= Richard Goodell =

American politician (1784–1826)

Richard Goodell (July 18, 1784 – January 25, 1826) was an American military officer and politician who served as Speaker of the New York State Assembly.

==Biography==
Born in Pomfret, Connecticut on July 18, 1784, he was the son of Richard Goodell, Sr. (a veteran of the American Revolution) and Mercy Parkhurst Goodell. Goddell lived in Adams, New York and owned a farm.

He served in the United States Army and New York Militia, and attained the rank of Major. He was a veteran of the 23rd Infantry Regiment in the War of 1812, and participated in the Second Battle of Sacket's Harbor.

A Democratic-Republican, he identified with the Bucktails, the faction opposed to the policies of Governor DeWitt Clinton. He was a member of the New York State Assembly from Jefferson County from 1820 to 1821, and from 1823 to 1825. In 1824, he was elected Speaker.

In 1825, he was appointed Keeper of Auburn State Prison. He died suddenly in Auburn on January 25, 1826. He is buried at Adams Rural Cemetery. His epitaph reads:

Sacred to the Memory of the Hon. Richard Goodell, who departed this life 25th Jan, 1826 in the 42nd year of his age.

Task instructions:
1 > Summarize the Richard Goodell biography in two sentences.
2 > Answer these questions using the Richard Goodell biography:
(a) In what town and state was Goodell born?
(b) In which battle of the War of 1812 did he participate?
(c) Where is he buried?

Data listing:

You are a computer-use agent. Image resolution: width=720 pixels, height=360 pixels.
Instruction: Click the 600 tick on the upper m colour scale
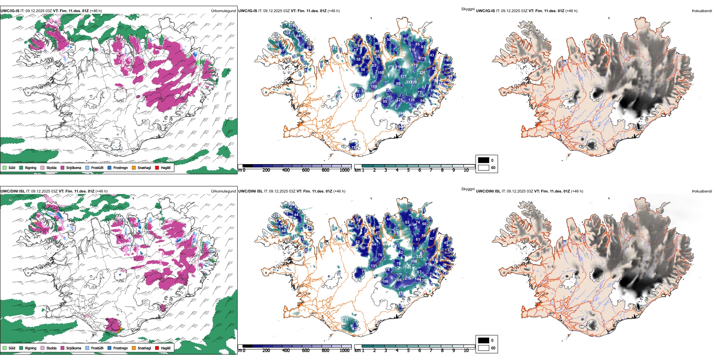point(306,170)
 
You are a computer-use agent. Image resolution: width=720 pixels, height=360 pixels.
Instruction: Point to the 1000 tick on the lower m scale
point(344,351)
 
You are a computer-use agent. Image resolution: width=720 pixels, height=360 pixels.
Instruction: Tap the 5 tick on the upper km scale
point(408,170)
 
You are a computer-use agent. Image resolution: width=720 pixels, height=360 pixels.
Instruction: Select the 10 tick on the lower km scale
point(466,351)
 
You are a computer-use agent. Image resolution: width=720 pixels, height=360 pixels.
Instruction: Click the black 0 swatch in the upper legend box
point(484,160)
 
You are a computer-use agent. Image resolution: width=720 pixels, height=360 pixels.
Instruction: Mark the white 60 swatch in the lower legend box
point(484,347)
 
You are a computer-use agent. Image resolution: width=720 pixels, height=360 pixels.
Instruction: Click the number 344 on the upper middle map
point(401,113)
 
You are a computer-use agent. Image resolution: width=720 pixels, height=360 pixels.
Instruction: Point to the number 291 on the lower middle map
point(345,319)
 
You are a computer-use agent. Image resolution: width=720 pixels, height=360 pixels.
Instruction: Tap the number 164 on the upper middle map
point(287,33)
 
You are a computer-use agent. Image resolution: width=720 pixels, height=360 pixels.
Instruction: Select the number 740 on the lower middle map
point(408,268)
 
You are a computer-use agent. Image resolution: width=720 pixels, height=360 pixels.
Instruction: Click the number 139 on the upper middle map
point(411,100)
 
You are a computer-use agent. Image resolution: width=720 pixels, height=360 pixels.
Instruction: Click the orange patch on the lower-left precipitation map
point(120,329)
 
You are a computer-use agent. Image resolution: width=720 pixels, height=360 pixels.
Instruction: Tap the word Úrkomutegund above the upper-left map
point(223,11)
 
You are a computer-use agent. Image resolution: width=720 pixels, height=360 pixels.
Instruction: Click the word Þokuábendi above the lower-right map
point(702,191)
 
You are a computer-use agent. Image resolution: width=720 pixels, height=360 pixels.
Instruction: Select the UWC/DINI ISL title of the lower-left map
point(13,191)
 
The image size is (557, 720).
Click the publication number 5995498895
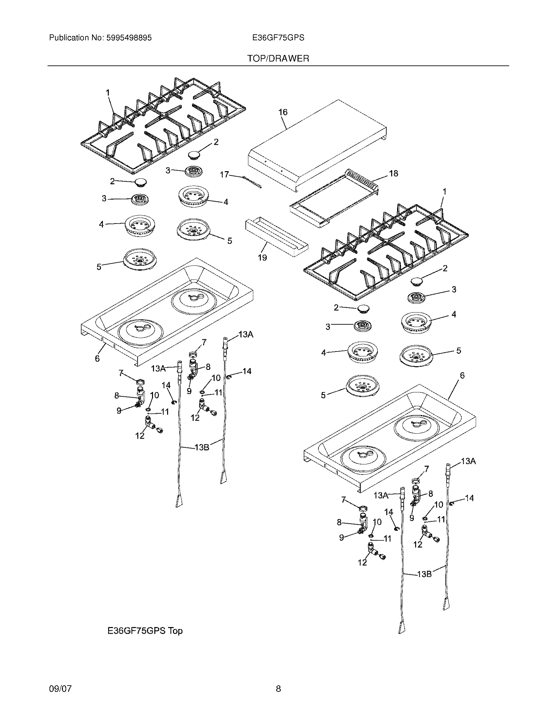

Results for each task:
1 > Richard Goodell (1784–1826) was an American military officer and politician, born in Pomfret, Connecticut, who attained the rank of Major and took part in the Second Battle of Sacket's Harbor during the War of 1812. A Democratic-Republican aligned with the Bucktails, he represented Jefferson County in the New York State Assembly, was elected Speaker in 1824, was appointed Keeper of Auburn State Prison in 1825, and died suddenly in Auburn in 1826.

2 >
(a) Pomfret, Connecticut
(b) The Second Battle of Sacket's Harbor
(c) Adams Rural Cemetery